Thursday, June 2, 2016

The History of Ancient Toilets

Credit:Photo by Becky Bowen

Garderobe –Medieval Toilets

Garderobe - French wardrobe is described as a place where the clothes as well as other items seem to be stored. It is also considered a medieval toilet. A garderobe, in European public places means a cloakroom wardrobe, armoire or alcove that is utilised temporarily to store the coats and the other properties of visitors The word garderobe in Danish, Dutch, Norwegian, German, Russian and Spanish means a `cloakroom while in Latvian it means `checkroom’.

At Donegal Castle, anexplanation shows that during the time the castle garderobe had been in use, it was said that ammonia would protect the visitors’ coats and clock especially from fleas. In a medieval castle or other building, the garderobe was said to be just a hole, discharging to the outside into a cesspit of the trench based on the building structure.

 These toilets often were located within a small chamber lead by association to use of the word garderobe to define the rooms.

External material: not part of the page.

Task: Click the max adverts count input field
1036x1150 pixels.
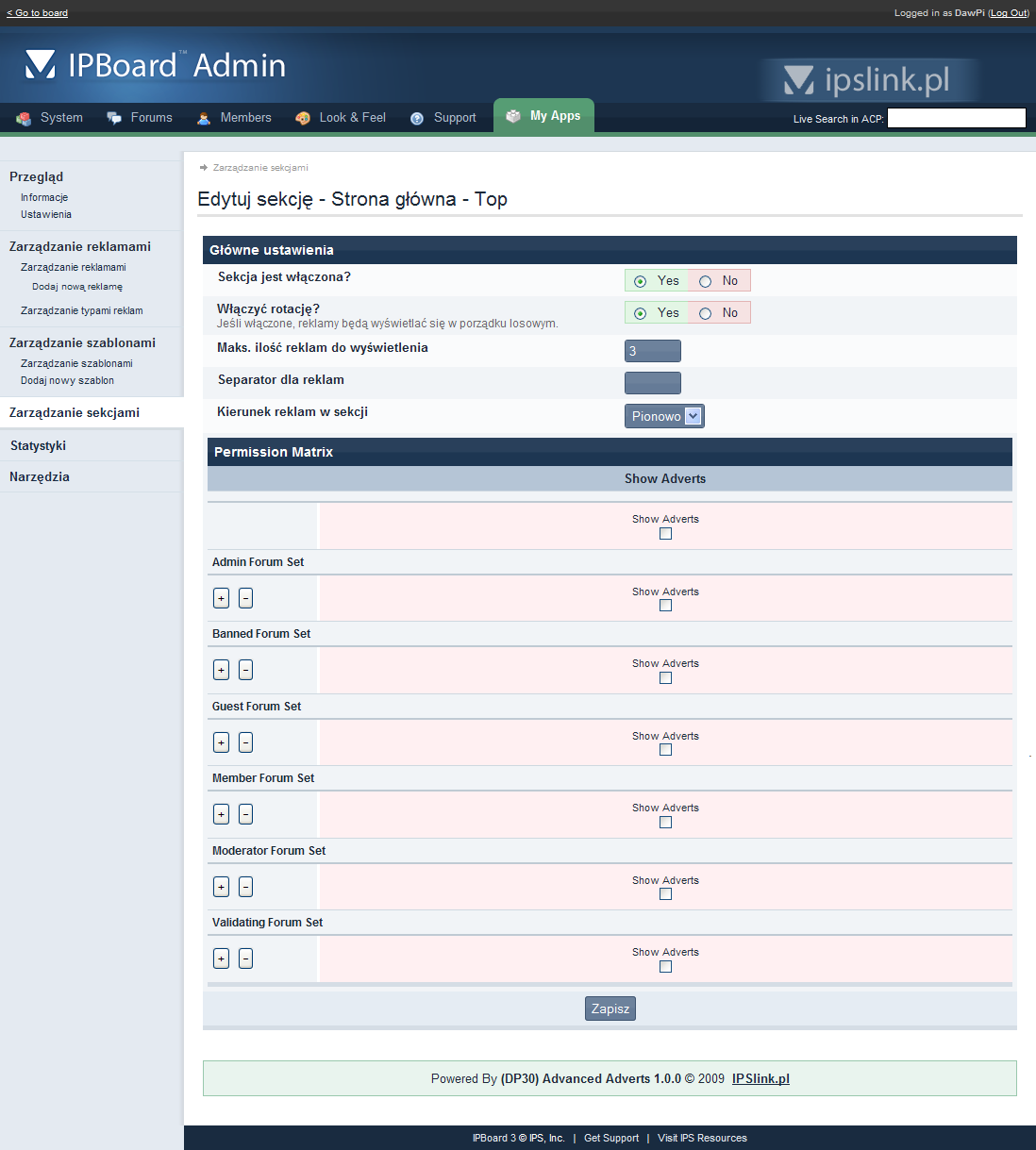Action: (652, 351)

Several of them can still be viewed in Norman and the medieval castles and fortifications, for instance at Burresheim Castle in Germany where there are three garderobes that are visible till date. With the introduction of indoor plumbing they have become out-dated.


Ancient Communal Toilet on Palatine Hill

Archaeologist have found clues to what life was earlier in the Roman world and in other civilization by searching the remains of early loos and sewers.A high ceilinged room beneath one of Rome’s most magnificent palaces, some 2,000 years back, was a smelly, busy space. Within the damp chamber, a bench perforated by about 50 holes that were the size of dinner plates ran along the walls which could have held some of the bottoms of the lowest members of Roman society.

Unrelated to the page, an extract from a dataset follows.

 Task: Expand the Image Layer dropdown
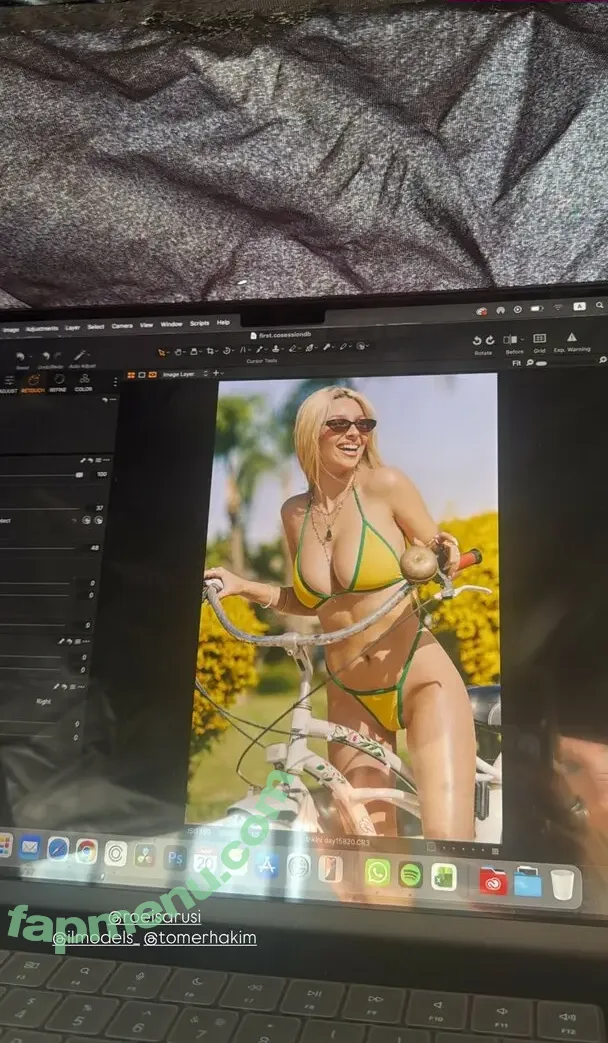tap(185, 373)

Presently the room is closed to the public though the archaeologists Ann Koloshi-Ostrow and Gemma Jansen had a rare opportunity in 2014, of studying the ancient communal toilet on the Palatine Hill. They measured the heights of the stone based benches, which was comfortable 43 centimetres, the distances between the holes – an intimate 56 cm and the drop down in the sewer below, of a substantial 380 cm at its deepest. They wondered regarding the mysterious source of the water which could have flushed the sewer or perhaps some nearby baths.

Urinal ; Image

Drawings on Outer Entryway

Drawings on the outer entryway indicated long queues wherein people had some time to carve or write their messages before they could take their turn on the bench. The underground area with the combination of plain red and white colour scheme on the walls showed a lower class of users probably slaves.

When Giacomo Boni, the Italian excavator had excavated this room in 1913, the toilets were aprohibited topic and in his report he had misguided the remains of the leaky benches for something extraordinary, some portion of an elaborate mechanism which he had guessed would have pumped water providing power for the palace above. Jansen had commented that Boni’s narrow-minded feelings did not permit him to recognize what was before him and he could not imagine it to be a toilet.